Most of the meeting was spent on answering questions that audience members were instructed to write on note cards and pass to a moderator, who in turn asked a three-member panel composed of Todd Long, planning director for Georgia DOT; , John Orr, ARC senior planner and transportation program manager; and Faye DiMassimo, director of the Cobb Department of Transportation.

Panelists were asked whether the cost of the light rail and associated parking structures included money for road improvements to address increased traffic around the parking garages.

While DiMassimo said during the question and answer session that Cobb’s existing SPLOST money could pay for parking garages, she acknowledged after the meeting that residents may have to come up with more money for road improvements in the years ahead if it’s determined that state and federal funding isn’t there.

Panelists didn’t have a solid answer when asked how much of the rail line Fulton County taxpayers would fund, since most of it would initially be in their county. Orr said a Transit Governance Task Force, appointed by Gov. Nathan Deal, would handle issues on funding transportation projects that cross multiple jurisdictions.

“There’s a framework and process in place that will work with that,” he said.

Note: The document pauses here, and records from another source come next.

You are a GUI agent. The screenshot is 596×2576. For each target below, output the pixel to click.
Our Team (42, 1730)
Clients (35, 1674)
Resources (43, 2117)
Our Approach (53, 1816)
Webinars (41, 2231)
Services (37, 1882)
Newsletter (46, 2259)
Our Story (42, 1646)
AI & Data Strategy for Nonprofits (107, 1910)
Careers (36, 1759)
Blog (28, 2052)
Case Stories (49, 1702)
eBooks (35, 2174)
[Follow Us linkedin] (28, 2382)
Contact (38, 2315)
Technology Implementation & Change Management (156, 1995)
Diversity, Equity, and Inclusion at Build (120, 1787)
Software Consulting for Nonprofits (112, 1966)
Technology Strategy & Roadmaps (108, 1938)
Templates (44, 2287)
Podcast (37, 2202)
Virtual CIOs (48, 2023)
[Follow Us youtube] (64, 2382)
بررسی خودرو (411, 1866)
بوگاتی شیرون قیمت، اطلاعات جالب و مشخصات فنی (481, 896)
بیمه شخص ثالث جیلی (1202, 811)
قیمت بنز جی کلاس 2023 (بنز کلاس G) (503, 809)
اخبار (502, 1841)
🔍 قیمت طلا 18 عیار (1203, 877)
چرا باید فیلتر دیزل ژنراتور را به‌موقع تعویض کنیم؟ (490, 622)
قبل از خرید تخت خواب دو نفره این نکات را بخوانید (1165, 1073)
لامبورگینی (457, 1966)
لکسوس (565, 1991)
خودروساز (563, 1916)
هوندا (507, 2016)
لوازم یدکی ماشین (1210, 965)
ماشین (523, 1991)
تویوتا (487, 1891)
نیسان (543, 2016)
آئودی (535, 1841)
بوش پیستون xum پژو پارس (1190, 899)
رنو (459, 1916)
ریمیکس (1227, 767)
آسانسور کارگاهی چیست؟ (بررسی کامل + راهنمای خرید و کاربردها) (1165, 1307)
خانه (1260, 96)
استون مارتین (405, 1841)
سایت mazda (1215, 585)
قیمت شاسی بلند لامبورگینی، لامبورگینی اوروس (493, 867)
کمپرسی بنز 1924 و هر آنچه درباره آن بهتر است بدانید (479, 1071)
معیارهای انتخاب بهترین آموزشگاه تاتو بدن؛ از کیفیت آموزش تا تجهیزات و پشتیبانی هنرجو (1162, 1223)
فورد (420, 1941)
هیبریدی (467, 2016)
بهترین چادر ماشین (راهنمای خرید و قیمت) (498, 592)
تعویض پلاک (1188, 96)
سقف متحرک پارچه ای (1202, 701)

Another question asked whether the sales tax money would be used to restore three bus routes Cobb Community Transit eliminated earlier this year. DiMassimo said the routes wouldn’t be returning.

“We would not restore those routes because they did not meet the productivity levels we want to achieve because we want it to be a well-managed service,” she said.

DiMassimo also addressed a question on job creation. Without giving specific numbers, she said the transportation project would initially create jobs in the construction phase and later serve to lure and retain business in Cobb.

As for a question about the possibility of MARTA operating rail in Cobb, Orr said that wasn’t likely.

“MARTA cannot operate outside of its current service area,” he said. “They cannot provide service without getting a lot of approvals.”

Long said the wording of the Transportation Investment Act ensures that the listed projects, which are taking place in 12 regions across Georgia, will be done in a timely and cost-effective manner. The projects will be reviewed by a citizens review panel and audited annually.

“Ultimately, your credibility is at stake,” he said. “If you don’t do that, you’ve destroyed everything you’ve worked for.”

So far, Georgia is the first state to do a project using a sales tax election to fund such a wide ranging transportation plan, Long said. The state legislature in Kansas recently approved a plan that will require a half-cent sales tax be used for transportation and another half cent for debt reduction.

“The opportunity we have in Georgia is unique, but there are a lot of states that are interested in doing it,” he said.